begin TEXT SEGMENT

Tuesday, Barr said she was speaking specifically of the need for a grocery store for the Fruit Belt and not for other East Side communities. She declined to respond to a question about the future of the Tops on Jefferson.
Some believe it would be impossible to reopen a store in the same location without once again traumatizing employees and customers. But others say renovating would be the quickest and least expensive way to return a much-needed supermarket to the neighborhood.
"There are other communities I can't speak for because I don't live there, I don't work there," she said. "As a person of color, that doesn't give me the right to push my thoughts and opinions about what they need. We know what we need, we have been very intentional in talking about we needed for years."
During a brief tour of the empty space, Wright's eyes lit up when he described his vision. He gestured to the front of the building, where he envisions "elders just kickin' it with a coffee" and a middle section with affordable produce – not like the corner stores where you have to pay "a dollar for a banana and a dollar for an orange," he said.

end TEXT SEGMENT
begin MATERIAL PROVIDED

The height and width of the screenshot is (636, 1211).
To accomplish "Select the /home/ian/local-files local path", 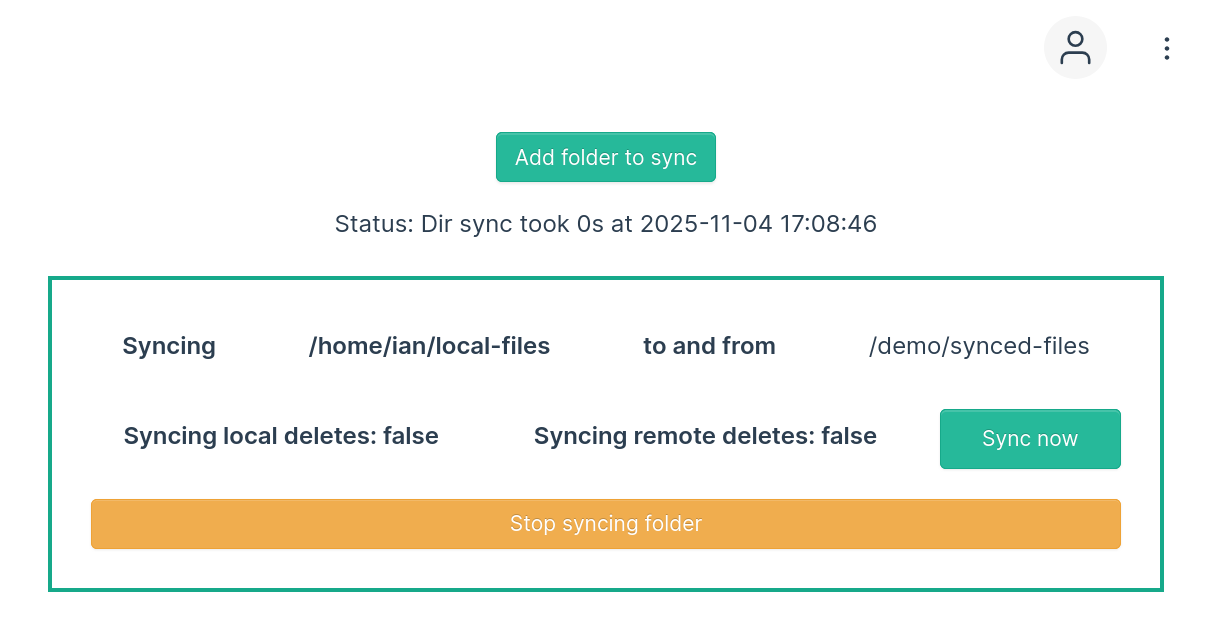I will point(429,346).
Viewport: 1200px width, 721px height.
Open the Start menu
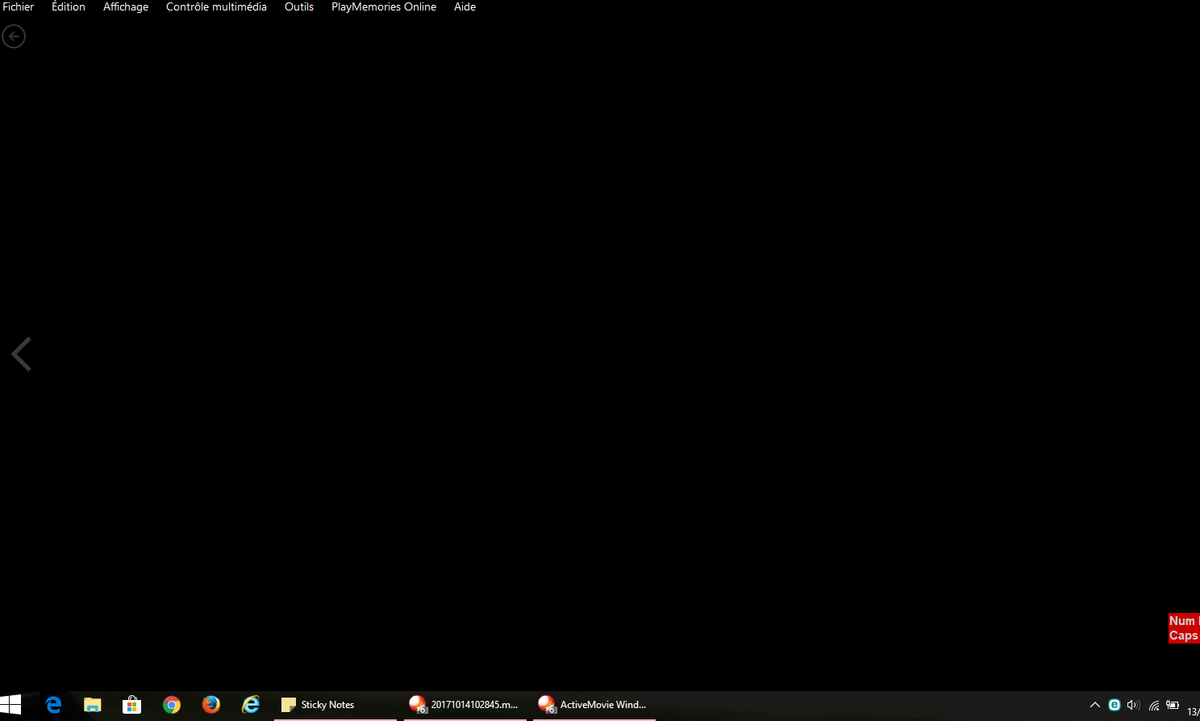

end MATERIAL PROVIDED

◆ GIVEN EXERCISE 1 ◆
Reproduce the part of the grocery store article starting at "Tuesday, Barr said" and ending at "Tops on Jefferson.".
◆ GIVEN EXERCISE 2 ◆
In the grocery store article, what did Barr decline to respond to?
None of the data above is needed here.

◆ CORRECT ANSWER 1 ◆
Tuesday, Barr said she was speaking specifically of the need for a grocery store for the Fruit Belt and not for other East Side communities. She declined to respond to a question about the future of the Tops on Jefferson.

◆ CORRECT ANSWER 2 ◆
A question about the future of the Tops on Jefferson.